=== Source excerpt ===
OK I’ll ‘fess up now that DM and I have been furtively watching “The Great British Bake Off”. It’s the first and only reality TV show we have watched other than the sublime “Come Dine With Me” which, even after all these years, is still “must watch” TV for me. Although they are both ostensibly cookery programmes, they couldn’t be more different. The GBBO is about craftsmanship, whereas CDWM is about showing off.
This week’s show, for anyone who doesn’t watch the GBBO was about bread making. Now I’m a committed bread maker as anyone around these pages for a while will know already. In recent times, I’ve become more and more transfixed by two things – fresh yeast and slow rise.
I know there are lots of folks who’d say “why bother with fresh yeast” when the dried stuff is easier to find and easier to use. Neither of these objections to the real deal are really true in as much as one of our national supermarket chains (Morrisons) sells fresh yeast (no really, it does, it’s in the chilled cabinets next to the chilled ready-made pastry) and I find it just as easy to use. I don’t bother with any of that old-fashioned stuff like creaming it and mixing it with lukewarm water. I just crumble it between my fingers into the other ingredients and let the dough programme on the bread machine do the rest. For anyone with a thing about tactility, there is nothing like fresh yeast to get your fingertips going!
For months now I’ve been making a weekend treat of spiced, fruited bread rolls for our breakfasts. I mix the dough in the machine while I’m cooking Friday night's supper, then I roll it out thinly, spread raisins that have been soaked in water all over the dough, roll it up, give it a quick knead to distribute the fruit then cut the dough into 16 pieces about the size of a large walnut. They get (roughly) shaped, placed on a buttered baking tray then put into plastic “tents” where they remain, on the work surface, overnight. Notice (because it’ll prove important) the space between each roll on the tray when they go into the tent!
When I come down stairs on Saturday morning I switch on the oven while making the tea and letting out the dogs then the rolls come out of their tent, get put into the hot oven and baked for a mere 10 minutes. The house is filled with the scent of sweet, spicy bread and we get to enjoy our first cup of coffee of the day with hot buttered rolls straight from the oven. The surplus rolls go in the freezer for next weekend.
I doubt they’d meet Paul Hollywood’s exacting standards but for me they’re a perfect start to the day.

=== Items ===
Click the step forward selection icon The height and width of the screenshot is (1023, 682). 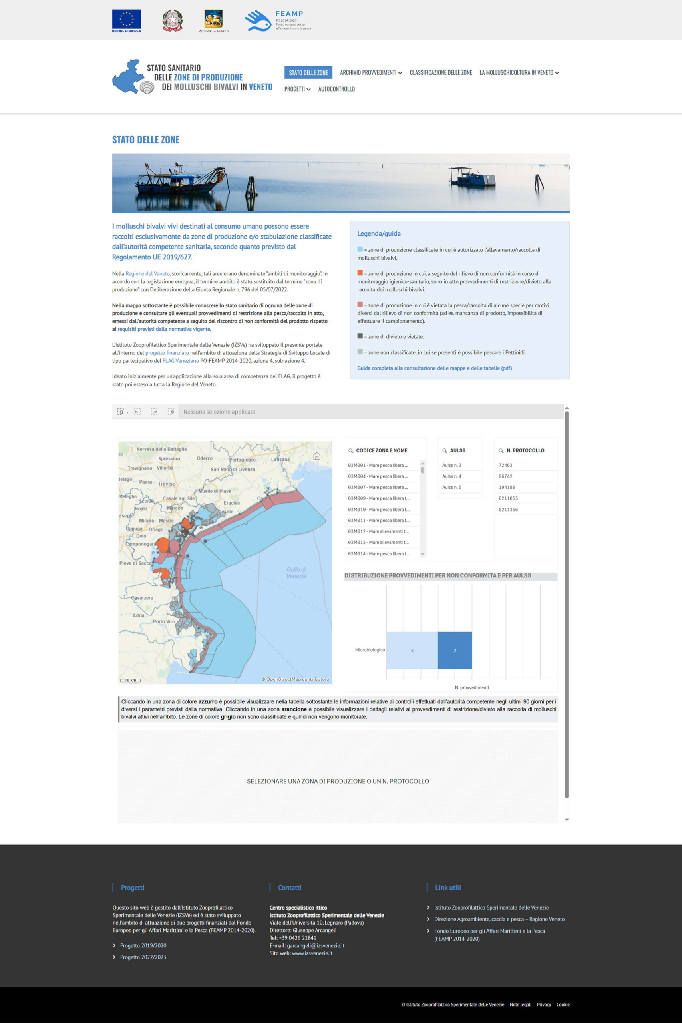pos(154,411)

---

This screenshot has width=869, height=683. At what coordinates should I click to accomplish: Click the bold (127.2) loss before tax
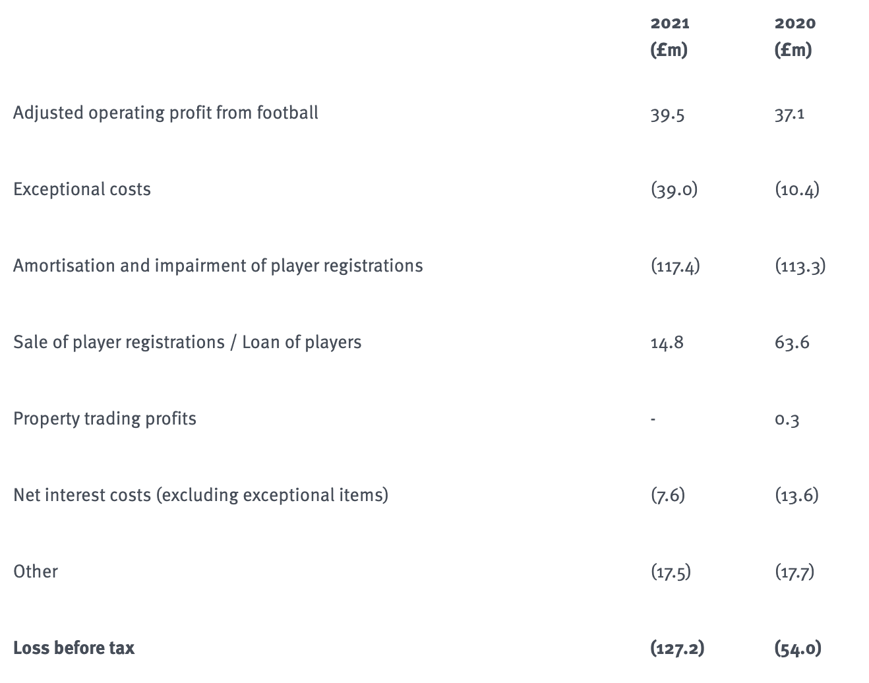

=== What you will do ===
In the bread-making excerpt, which supermarket chain does the writer say sells fresh yeast?

=== Answer to the problem ===
Morrisons.